§ TESTO DELL'ESERCIZIO:
================

Alieni in Italia: Uredda
Nel primissimo episodio di "Alieni in Italia" parliamo di come l'Adriatico e varie città costiere (soprattutto Pescara) siano state il centro di fenomeni ufologici incredibili. Alcuni dei pescatori locali più anziani potrebbero ricordare questi avvenimenti: bussole impazzite, enormi colonne d'acqua che si innalzavano dal mare (così a caso) e luci che effettuavano manovre impossibili ed entravano e/o uscivano dalle acque. Il fatto più importante però avvenne tra gli anni '50 e '70: alcune persone ebbero dei contatti con delle presunte entità extraterrestri...

================

Record tratti da un dataset
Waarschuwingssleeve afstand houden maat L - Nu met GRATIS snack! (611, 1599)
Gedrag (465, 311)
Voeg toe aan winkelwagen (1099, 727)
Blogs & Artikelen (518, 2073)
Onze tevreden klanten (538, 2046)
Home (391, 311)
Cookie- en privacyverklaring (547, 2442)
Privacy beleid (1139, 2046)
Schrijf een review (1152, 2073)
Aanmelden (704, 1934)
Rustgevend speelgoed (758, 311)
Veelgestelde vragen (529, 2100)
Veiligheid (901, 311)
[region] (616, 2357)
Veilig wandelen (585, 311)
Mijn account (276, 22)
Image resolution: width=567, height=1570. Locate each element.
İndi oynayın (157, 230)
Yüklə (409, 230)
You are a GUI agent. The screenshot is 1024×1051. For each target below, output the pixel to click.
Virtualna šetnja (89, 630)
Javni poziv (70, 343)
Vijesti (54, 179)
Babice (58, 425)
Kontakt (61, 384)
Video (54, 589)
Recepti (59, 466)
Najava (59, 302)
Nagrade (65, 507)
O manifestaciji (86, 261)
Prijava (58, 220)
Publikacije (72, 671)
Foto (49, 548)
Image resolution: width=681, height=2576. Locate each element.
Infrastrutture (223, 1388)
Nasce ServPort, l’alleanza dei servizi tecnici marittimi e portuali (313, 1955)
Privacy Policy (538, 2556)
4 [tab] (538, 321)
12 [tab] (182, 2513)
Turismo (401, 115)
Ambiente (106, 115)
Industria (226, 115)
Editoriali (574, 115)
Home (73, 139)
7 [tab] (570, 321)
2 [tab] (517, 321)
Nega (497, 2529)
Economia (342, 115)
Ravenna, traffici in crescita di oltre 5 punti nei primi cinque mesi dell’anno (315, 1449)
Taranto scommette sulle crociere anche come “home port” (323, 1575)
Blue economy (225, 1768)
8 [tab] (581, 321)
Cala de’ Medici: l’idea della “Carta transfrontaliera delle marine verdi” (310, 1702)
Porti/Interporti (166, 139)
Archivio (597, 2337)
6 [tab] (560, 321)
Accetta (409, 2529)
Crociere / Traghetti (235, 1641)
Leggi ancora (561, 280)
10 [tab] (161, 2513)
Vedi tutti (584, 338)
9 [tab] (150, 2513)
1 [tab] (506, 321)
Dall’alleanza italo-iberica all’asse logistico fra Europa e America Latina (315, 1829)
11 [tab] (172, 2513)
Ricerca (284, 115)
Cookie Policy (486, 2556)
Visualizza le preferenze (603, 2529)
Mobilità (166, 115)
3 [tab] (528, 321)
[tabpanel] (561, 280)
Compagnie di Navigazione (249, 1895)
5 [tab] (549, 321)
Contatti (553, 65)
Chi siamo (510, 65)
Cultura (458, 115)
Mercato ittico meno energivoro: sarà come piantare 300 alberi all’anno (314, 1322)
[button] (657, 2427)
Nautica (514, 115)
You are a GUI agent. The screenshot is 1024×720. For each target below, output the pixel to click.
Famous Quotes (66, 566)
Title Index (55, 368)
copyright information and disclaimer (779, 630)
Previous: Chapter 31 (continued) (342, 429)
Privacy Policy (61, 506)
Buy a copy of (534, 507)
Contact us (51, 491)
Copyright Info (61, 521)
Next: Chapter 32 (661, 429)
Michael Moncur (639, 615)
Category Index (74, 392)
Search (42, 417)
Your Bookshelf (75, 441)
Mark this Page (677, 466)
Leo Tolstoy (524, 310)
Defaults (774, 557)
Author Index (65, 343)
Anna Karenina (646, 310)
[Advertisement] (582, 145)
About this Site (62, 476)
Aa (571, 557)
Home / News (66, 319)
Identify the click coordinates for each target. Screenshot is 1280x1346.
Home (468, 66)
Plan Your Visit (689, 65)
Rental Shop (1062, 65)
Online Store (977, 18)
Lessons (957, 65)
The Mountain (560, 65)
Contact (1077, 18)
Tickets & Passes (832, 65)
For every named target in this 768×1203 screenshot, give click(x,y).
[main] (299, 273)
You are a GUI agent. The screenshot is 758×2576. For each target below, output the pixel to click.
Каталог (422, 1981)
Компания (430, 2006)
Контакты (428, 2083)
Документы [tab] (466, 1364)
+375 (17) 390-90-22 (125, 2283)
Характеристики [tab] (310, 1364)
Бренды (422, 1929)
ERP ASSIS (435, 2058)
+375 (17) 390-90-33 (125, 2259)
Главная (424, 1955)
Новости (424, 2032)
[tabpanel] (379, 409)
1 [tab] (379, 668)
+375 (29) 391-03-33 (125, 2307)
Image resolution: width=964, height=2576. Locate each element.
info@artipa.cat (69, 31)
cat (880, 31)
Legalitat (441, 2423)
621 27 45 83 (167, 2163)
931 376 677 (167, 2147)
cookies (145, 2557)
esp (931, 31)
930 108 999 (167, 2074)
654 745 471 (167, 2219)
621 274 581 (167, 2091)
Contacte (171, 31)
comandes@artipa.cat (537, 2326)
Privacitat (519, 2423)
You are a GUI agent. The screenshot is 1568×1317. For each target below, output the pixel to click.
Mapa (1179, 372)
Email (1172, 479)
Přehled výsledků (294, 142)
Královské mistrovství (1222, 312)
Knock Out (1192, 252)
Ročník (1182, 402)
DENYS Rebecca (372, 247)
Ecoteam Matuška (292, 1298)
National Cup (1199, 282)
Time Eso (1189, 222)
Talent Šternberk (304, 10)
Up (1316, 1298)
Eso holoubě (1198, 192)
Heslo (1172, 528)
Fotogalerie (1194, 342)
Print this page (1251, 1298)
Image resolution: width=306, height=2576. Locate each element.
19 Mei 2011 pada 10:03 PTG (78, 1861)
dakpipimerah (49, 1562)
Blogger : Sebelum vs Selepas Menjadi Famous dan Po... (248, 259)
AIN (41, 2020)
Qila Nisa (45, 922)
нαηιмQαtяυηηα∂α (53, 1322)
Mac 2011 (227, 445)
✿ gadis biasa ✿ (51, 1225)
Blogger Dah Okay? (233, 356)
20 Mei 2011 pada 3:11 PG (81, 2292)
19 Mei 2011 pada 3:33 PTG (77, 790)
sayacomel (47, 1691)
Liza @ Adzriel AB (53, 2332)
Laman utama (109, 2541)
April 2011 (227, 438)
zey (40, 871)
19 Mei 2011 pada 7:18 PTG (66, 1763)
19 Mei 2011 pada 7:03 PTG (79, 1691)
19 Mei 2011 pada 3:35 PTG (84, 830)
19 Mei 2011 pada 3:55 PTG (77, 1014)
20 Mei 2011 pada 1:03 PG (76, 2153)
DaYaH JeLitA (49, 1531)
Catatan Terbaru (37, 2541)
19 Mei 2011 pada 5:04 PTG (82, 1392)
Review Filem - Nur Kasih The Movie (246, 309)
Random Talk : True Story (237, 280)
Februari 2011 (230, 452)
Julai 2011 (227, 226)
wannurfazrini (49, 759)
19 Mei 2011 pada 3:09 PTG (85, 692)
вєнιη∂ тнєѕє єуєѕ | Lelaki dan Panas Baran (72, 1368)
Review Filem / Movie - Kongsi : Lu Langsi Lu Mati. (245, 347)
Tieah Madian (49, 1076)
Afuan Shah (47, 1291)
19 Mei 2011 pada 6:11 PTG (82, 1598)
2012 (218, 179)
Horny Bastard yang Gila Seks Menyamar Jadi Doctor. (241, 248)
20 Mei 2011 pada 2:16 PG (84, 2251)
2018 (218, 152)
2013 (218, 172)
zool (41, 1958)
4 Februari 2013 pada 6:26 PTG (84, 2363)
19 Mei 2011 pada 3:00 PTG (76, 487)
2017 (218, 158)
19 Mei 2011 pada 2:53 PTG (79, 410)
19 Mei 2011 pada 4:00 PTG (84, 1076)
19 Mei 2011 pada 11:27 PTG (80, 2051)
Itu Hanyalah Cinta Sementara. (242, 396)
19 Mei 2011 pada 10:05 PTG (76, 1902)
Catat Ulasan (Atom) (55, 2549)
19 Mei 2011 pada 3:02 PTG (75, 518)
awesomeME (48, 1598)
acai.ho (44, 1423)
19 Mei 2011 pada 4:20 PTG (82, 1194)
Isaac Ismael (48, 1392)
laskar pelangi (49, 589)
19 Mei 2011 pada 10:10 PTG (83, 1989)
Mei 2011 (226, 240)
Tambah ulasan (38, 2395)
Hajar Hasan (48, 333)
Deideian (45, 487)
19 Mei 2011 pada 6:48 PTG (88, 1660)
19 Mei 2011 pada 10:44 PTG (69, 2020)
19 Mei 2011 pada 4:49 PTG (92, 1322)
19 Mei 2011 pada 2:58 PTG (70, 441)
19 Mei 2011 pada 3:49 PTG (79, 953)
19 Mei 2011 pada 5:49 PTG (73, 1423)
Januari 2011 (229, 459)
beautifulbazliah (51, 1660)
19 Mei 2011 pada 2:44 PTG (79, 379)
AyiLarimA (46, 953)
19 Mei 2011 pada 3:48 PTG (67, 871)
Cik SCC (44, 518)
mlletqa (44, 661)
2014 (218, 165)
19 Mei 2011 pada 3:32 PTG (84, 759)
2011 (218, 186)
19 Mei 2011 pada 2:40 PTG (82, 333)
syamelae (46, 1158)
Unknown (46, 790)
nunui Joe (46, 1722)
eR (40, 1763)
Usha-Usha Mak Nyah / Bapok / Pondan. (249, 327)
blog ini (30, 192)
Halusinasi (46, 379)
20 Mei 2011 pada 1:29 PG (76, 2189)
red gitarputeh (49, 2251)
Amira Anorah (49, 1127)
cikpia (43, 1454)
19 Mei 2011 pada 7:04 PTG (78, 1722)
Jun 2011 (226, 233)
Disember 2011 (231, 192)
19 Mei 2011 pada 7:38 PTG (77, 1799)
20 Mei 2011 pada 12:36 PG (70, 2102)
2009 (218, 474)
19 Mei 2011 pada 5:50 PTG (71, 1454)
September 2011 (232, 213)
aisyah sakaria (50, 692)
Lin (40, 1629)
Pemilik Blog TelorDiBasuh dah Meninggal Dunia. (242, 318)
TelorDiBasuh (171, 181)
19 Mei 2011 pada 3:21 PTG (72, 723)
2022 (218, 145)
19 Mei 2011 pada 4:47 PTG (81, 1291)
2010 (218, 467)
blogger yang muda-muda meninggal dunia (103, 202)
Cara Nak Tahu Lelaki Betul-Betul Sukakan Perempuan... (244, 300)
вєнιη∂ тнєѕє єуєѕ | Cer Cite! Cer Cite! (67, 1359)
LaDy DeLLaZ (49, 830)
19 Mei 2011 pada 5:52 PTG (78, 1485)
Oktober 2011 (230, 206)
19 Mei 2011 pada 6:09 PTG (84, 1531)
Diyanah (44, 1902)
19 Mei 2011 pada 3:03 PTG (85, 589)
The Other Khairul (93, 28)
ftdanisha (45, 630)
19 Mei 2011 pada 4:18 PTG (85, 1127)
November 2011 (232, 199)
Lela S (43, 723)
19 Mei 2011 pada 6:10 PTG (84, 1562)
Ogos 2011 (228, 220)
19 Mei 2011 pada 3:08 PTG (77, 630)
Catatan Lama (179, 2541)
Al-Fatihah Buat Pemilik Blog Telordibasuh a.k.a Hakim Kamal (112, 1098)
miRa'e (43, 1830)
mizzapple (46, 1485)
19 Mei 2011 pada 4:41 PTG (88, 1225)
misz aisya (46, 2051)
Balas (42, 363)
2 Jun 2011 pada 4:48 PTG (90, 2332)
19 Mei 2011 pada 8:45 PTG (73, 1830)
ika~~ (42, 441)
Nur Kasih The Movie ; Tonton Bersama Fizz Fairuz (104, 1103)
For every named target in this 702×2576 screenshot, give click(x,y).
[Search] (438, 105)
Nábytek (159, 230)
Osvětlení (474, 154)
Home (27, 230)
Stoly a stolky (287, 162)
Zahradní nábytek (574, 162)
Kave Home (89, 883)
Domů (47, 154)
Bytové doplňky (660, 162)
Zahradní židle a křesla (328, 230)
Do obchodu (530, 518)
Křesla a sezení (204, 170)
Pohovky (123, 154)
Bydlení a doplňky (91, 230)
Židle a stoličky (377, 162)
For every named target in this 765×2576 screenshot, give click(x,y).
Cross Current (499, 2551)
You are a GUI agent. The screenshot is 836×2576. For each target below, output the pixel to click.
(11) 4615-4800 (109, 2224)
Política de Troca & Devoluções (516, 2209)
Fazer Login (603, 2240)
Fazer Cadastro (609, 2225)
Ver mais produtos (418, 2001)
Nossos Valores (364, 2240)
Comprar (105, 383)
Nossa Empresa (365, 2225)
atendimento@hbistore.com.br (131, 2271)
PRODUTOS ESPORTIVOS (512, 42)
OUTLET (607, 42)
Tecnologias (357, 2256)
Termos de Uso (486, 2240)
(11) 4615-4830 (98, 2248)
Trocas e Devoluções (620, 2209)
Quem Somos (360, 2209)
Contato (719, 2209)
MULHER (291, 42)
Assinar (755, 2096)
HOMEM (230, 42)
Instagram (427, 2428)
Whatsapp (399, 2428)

================

§ DOMANDE SUL MATERIALE:
• 1. Trascrivi parola per parola, dal testo sugli alieni in Italia, tutto ciò che va da "Alieni in Italia: Uredda" fino a "presunte entità extraterrestri...".
• 2. Riprendi il testo sugli alieni in Italia e continualo a partire dall'ultima frase riportata.

§ ESERCIZI RISOLTI:
• 1.
Alieni in Italia: Uredda
Nel primissimo episodio di "Alieni in Italia" parliamo di come l'Adriatico e varie città costiere (soprattutto Pescara) siano state il centro di fenomeni ufologici incredibili. Alcuni dei pescatori locali più anziani potrebbero ricordare questi avvenimenti: bussole impazzite, enormi colonne d'acqua che si innalzavano dal mare (così a caso) e luci che effettuavano manovre impossibili ed entravano e/o uscivano dalle acque. Il fatto più importante però avvenne tra gli anni '50 e '70: alcune persone ebbero dei contatti con delle presunte entità extraterrestri...

• 2.
Gli alieni di Pescara
Questi alieni (che si chiamavano Akrij, sanscrito per "Saggio", ma venivano chiamati "W56" dai testimoni) sono stati descritti dai tre principali testimoni (lo scrittore Bruno Sammaciccia e i suoi amici Giulio e Giancarlo) come in tutto e per tutto simili a esseri umani, ma alti da uno a tre metri. L'unica cosa di cui si nutrivano erano... normalissima frutta e verdura, di cui chiedevano regolarmente ai contattisti (termine che indica una persona che ha contatti consenzienti con presunti extraterrestri) enormi quantità. A quanto pare quando un carico veniva consegnato da uno dei camion utilizzati, ai contattisti veniva detto di allontanarsi e poi il carico scompariva davanti ai loro occhi, presumibilmente venendo teletrasportato.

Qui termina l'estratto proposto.